▶ AIM OF THE EXERCISE
Set down the entries exactly. No line may differ from its source.

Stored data
━━━
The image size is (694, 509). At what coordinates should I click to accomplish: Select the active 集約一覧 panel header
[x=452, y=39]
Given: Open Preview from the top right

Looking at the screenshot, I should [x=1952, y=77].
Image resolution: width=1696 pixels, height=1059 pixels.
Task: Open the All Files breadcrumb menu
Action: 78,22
━━━
▶ OUTPUT FOR THIS TASK
The image size is (694, 509). At what coordinates should I click to accomplish: Select the active 集約一覧 panel header
[x=452, y=39]
Given: Open Preview from the top right

Looking at the screenshot, I should [x=1952, y=77].
Image resolution: width=1696 pixels, height=1059 pixels.
Task: Open the All Files breadcrumb menu
Action: 78,22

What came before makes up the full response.